What you are asked to do -> Could you print each entry below verbatim while omitting the pictures?

The records ->

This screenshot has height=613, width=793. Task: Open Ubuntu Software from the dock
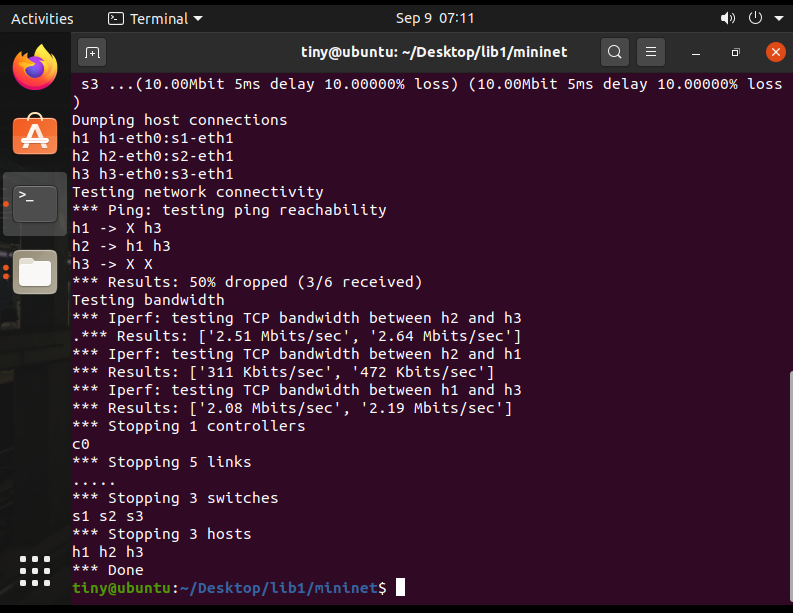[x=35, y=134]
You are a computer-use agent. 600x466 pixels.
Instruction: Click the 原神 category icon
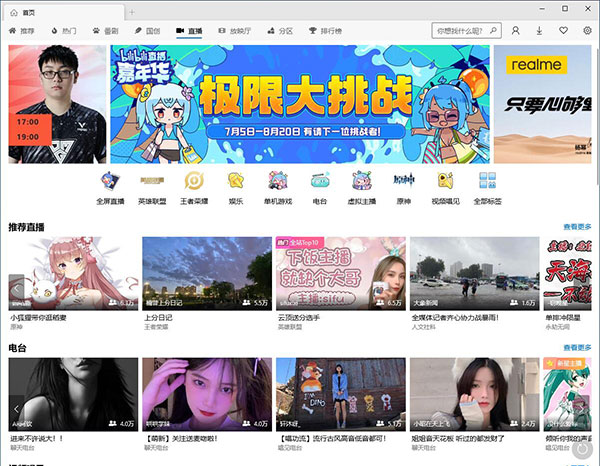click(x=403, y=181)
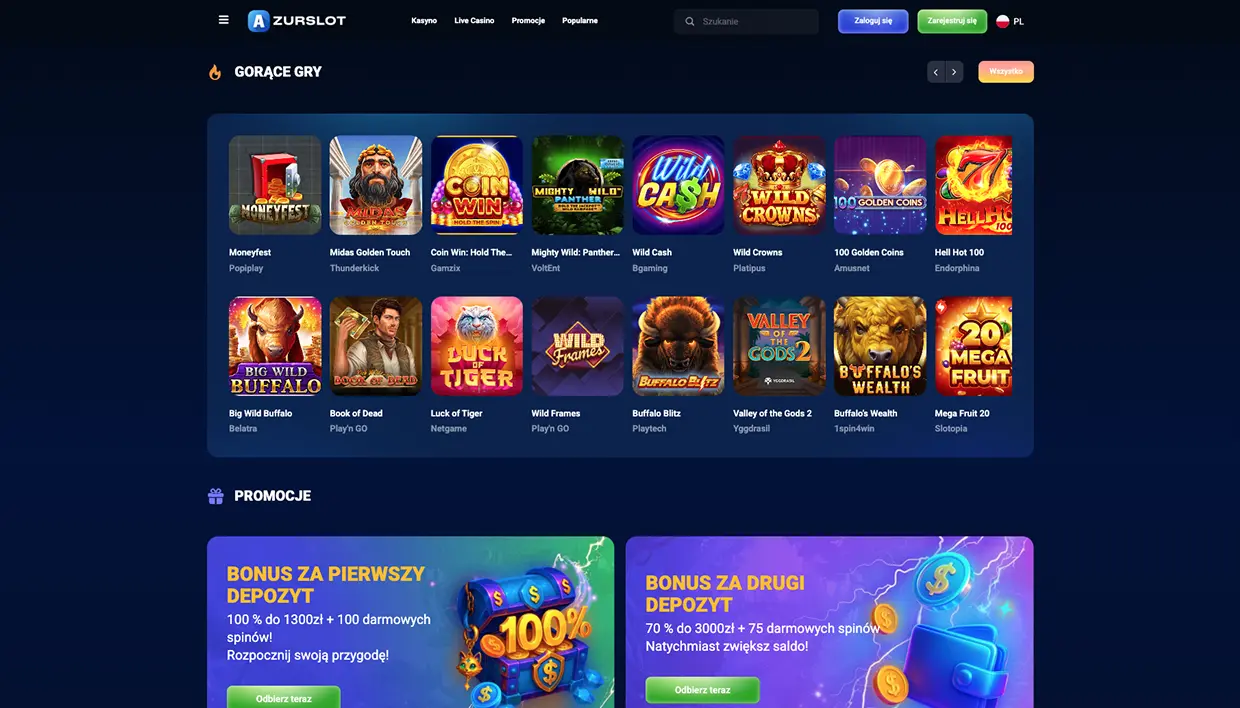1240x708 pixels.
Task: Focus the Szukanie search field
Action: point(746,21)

Written answer ->
This screenshot has height=613, width=793. Task: Open Ubuntu Software from the dock
[x=35, y=134]
You are a computer-use agent. 600x466 pixels.
Instruction: Click the 原神 category icon
click(x=403, y=181)
1240x708 pixels.
Task: Focus the Szukanie search field
Action: point(746,21)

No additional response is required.